There are only a few buzzwords which irritate me more than this one. But what exactly is crowdsourcing? According to Wiktionary, it means “delegating a task to a large diffuse group, usually without substantial monetary compensation”. While Jeff Howe, who coined this horrid word back in 2006, gives us two definitions:
The White Paper Version: Crowdsourcing is the act of taking a job traditionally performed by a designated agent (usually an employee) and outsourcing it to an undefined, generally large group of people in the form of an open call.

The Soundbyte Version: The application of Open Source principles to fields outside of software.
Thus, according to the White Paper Version, crowdsourcing is kind of outsourcing. Which, like it or not, is a means to increase capitalist exploitation by paying less for the same job. I like the the Soundbyte Version better even though it is a bit too vague. But what it has to do with crowdsourcing?

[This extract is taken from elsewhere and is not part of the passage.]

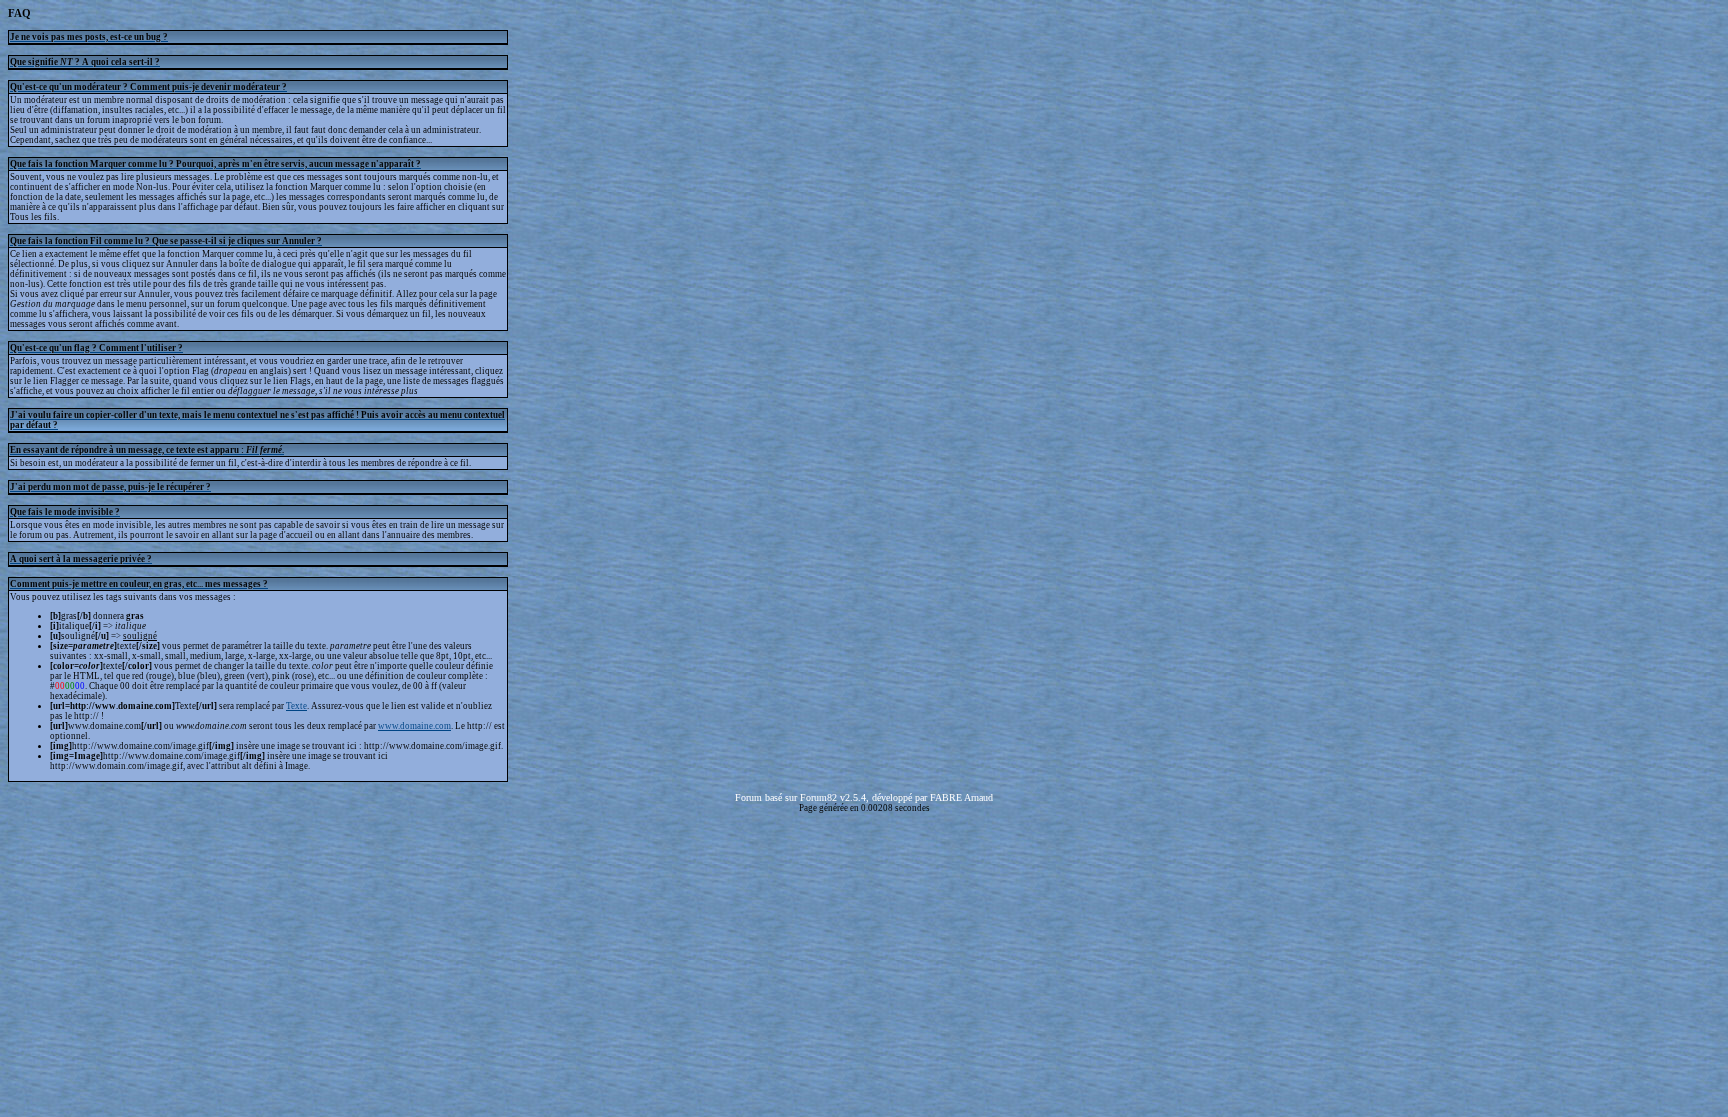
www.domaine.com (414, 726)
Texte (296, 706)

Folk music is not created by some amorphous Volk mass but by the individual musicians, most of whom do have names. Similarly, the open content is not created by a crowd. In words of Dan Woods,
There is no crowd in crowdsourcing. There are only virtuosos, usually uniquely talented, highly trained people who have worked for decades in a field. Frequently, these innovators have been funded through failure after failure. From their fervent brains spring new ideas. The crowd has nothing to do with it. The crowd solves nothing, creates nothing.
Take this call to the community regarding stereochemistry of digitonin (mentioned on my other blog). Where is a crowd? Everyone who responded is an expert. (Yes, that includes me, even if I say so myself.) And was the problem solved? No.

Wikipedia’s list of crowdsourcing projects include Wikipedia itself, “despite objections by co-founder Jimmy Wales to the term” (and, I bet, to the annoyance of many authors of Wikipedia articles); InnoCentive, Goldcorp and other companies which give cash prizes to individual solvers responding to a challenge; a few nice examples of citizen science; and, wait, some bona fide crowdsourcing:
In January 2008, the State of Texas announced it would install 200 mobile cameras along the Texas-Mexico border, to enable anyone with an Internet connection to watch the border and report sightings of alleged illegal immigrants to border patrol agents.
Now you’d think that this latter initiative, being not as intellectually challenging as, say, virtual protein folding, may actually work. But no: all these millions of web hits so far failed to translate “into much law enforcement work”.